Increased BMI has been associated with poor asthma control in multiple studies, yet the association is complex and conflicting results are shown in different studies. The effect of age on poor asthma control in adults have shown that older age is usually associated with more severe asthma and poorer control because of the presence of other comorbidities. This was not the case in our study where younger age ≤ 45 had poorer disease control compared to older age. This may have been due to a selection bias since the mean age of our population is 38.5. This is most likely due to the fact that the population is selected from an allergy clinic where the population is in general younger. Indeed, in our study 80% of the patients showed aeroallergen sensitization, which is as well a selection bias. Allergic sensitization was not significantly associated with higher BMI or poorer asthma control: in both controlled and uncontrolled asthmatics, the percentage of allergic patients was much higher than the non-allergic. As far as gender, studies have shown that females are more likely to have poor disease control compared to males [
15]. In our study, we had a higher percentage of females (65.57%) than males. Even though their association with poor asthma control was almost significant with females being more likely to have poorer control than males, the association with higher BMI was not statistically significant; indeed, we had almost the same number of female patients being of normal weight or overweight/obese. In the western world, it seems that females are more likely to be overweight [
16]. Generally, this is not true in Lebanon where females are more concerned about their weight and body image [
17]. Gender did not significantly affect the association between poor asthma control and BMI. The association with higher BMI was significant, where patients who have a graduate or postgraduate degree are more likely to have a higher BMI compared to patients who were undergraduates, but this association is still being studied to further strengthen this notion [
18]. The association between graduate studies and poor asthma control was barely significant in the bivariate analysis of this study, even though almost 68% of patients who had graduate or postgraduate degrees, had poor asthma control as defined by the ACT. The presence of childhood asthma is not, in general, a risk factor for poor disease control in adulthood. There are no conclusive studies showing that the history of childhood asthma is associated with poor disease control in adults. Conversely, few studies have shown that a patient with a history of childhood asthma may be more aware of asthma management and therefore better controlled. Recent pediatric asthma guidelines include inhaled rather than oral corticosteroids for childhood asthma, therefore limiting the effect of treatment-induced weight gain in asthmatic. Our study showed no significant association between the history of childhood asthma with neither higher BMI nor poor asthma control. In our study, only 22% of our patients were cigarette or waterpipe smokers. This is a main selection bias and does not reflect the prevalence of cigarette or waterpipe smokers among the Lebanese population. One possible explanation may be that since we have a higher percentage of uncontrolled asthmatics, those prefers to avoid smoking since it will worsen their respiratory symptoms and exacerbate their asthma, although studies showed that allergic or asthmatic patients do not avoid smoking [
19]. In our study, smoking was not associated with higher BMI, neither with poor asthma control. Again this may be due to a low percentage of smokers among our population.

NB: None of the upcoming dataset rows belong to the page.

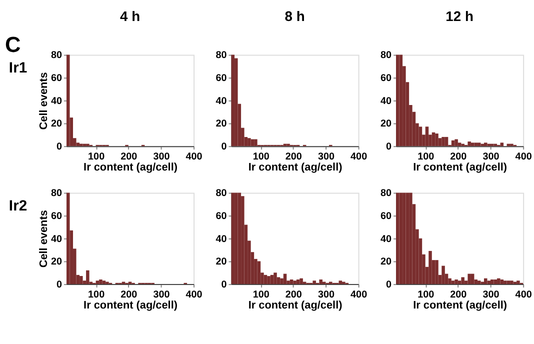 This screenshot has width=534, height=344. I want to click on chart-title: 12 h, so click(460, 16).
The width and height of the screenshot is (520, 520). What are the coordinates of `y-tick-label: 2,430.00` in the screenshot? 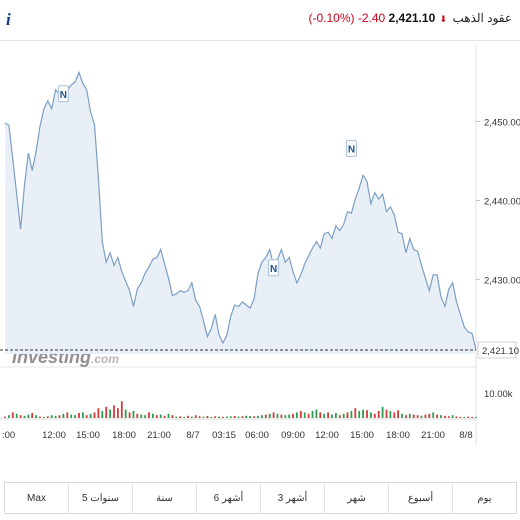 It's located at (502, 282).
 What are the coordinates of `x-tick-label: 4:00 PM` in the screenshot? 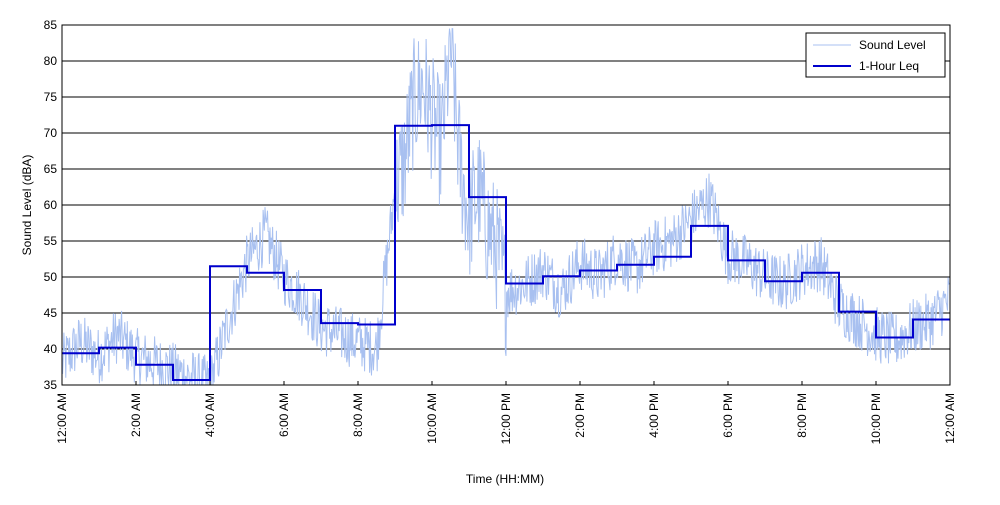 It's located at (654, 416).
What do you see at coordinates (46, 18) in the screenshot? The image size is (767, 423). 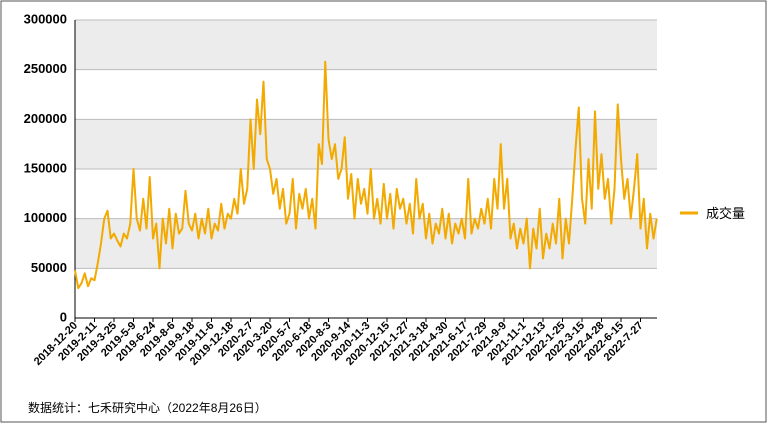 I see `y-tick-label: 300000` at bounding box center [46, 18].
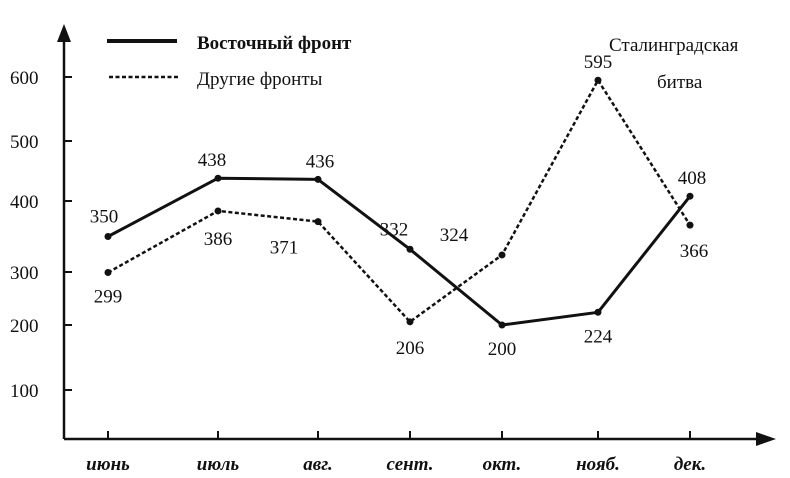  What do you see at coordinates (394, 230) in the screenshot?
I see `data-label: 332` at bounding box center [394, 230].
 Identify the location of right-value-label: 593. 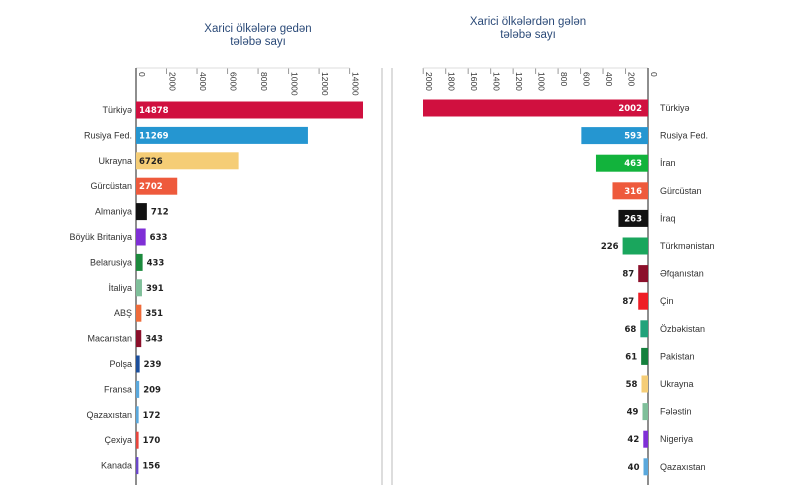
(633, 137).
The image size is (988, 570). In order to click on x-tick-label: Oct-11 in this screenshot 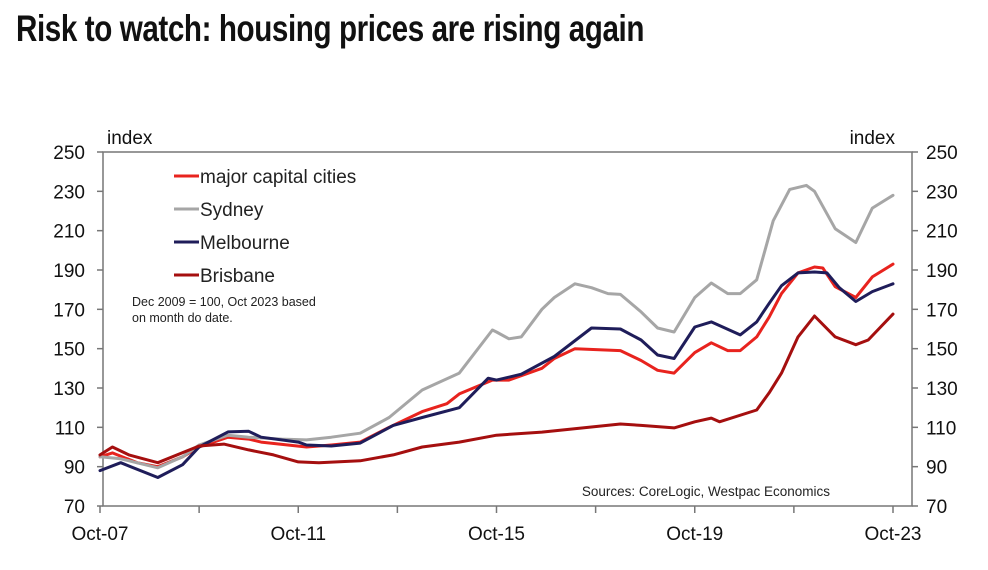, I will do `click(298, 534)`.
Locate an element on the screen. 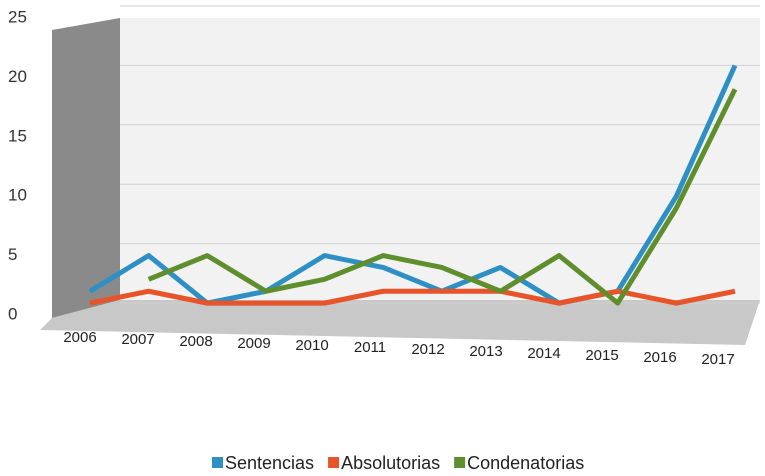 This screenshot has width=765, height=476. y-tick-label: 0 is located at coordinates (12, 314).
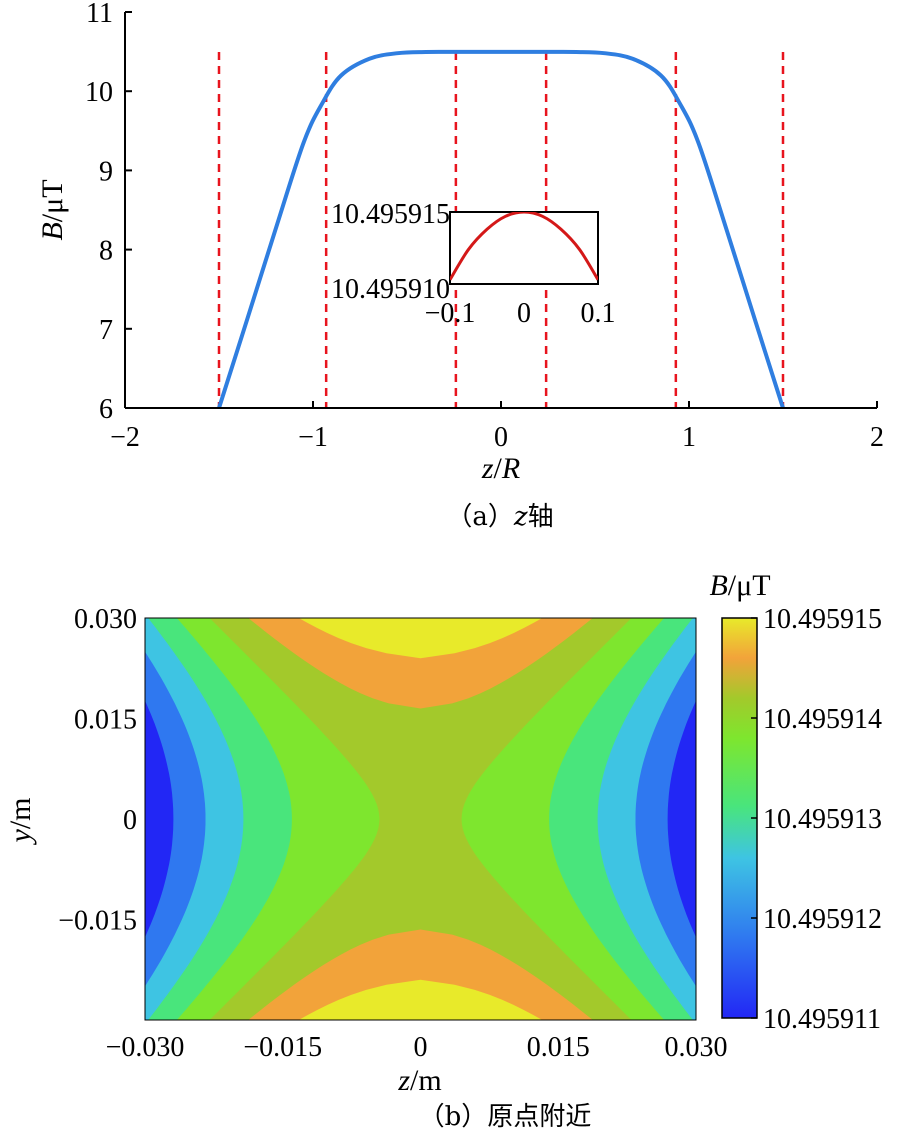 This screenshot has height=1138, width=907. What do you see at coordinates (146, 1048) in the screenshot?
I see `x-tick-label: −0.030` at bounding box center [146, 1048].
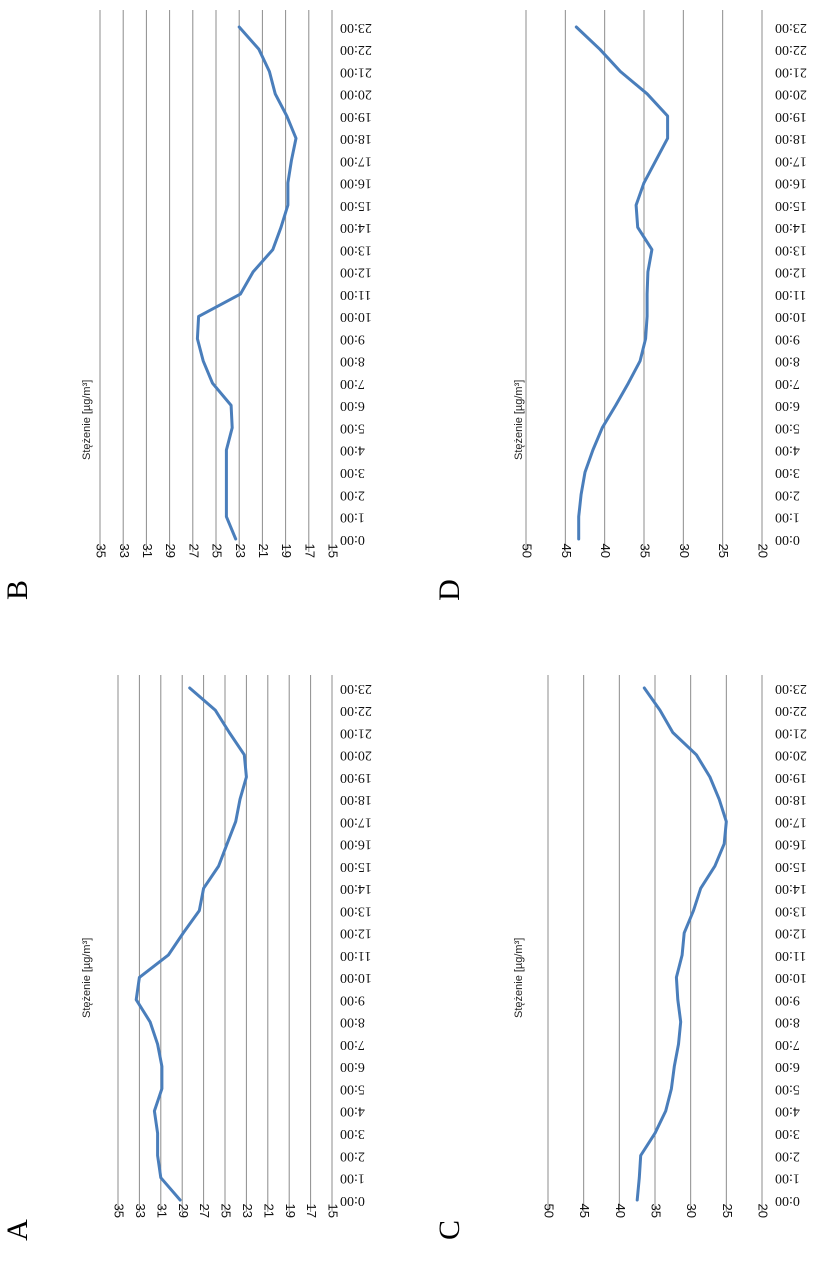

A study we previously conducted to explore the effect of parental smoking on asthma exacerbation of their children showed that only 28% of parents were smokers [
20] .
Adherence to asthma therapy is the subject of numerous publications in developed countries [
21]. In general, adherence to therapy may vary across cultures but it is a fact that non-compliance to therapy is associated with poor asthma control [
22]. Therefore, medical authorities in developed countries devote a lot of resources on asthma education in an attempt to overcome the factors associated with non-adherence. Among those factors are: patients’ beliefs and goals, lack of time given by physicians to explain and supervise inhaler techniques, economic problems and much more. Social desirability bias should be taken into account, because the treating physician or his clinic assistant assessed adherence to therapy. In our study, compliance was found to be present in approximately 64% of cases; there was no association with higher BMI, but it seemed that non-compliant patients have poor asthma control.
This study has several limitations. First, it is cross-sectional, thereby introducing a potential selection bias. Another limitation of this study design is that it can investigate an association between overweight/obesity and poor asthma control but it cannot prove causal mechanisms. Since the study population is from a single allergy clinic, this may lead to selection bias. However, clinical information was collected at the time of the clinic visit, thus reducing recall bias. The last limitation is the fact that the follow-up was done at 3 months after the initiation or the adjustment of the therapy, our plan is to extend the follow-up over a longer period.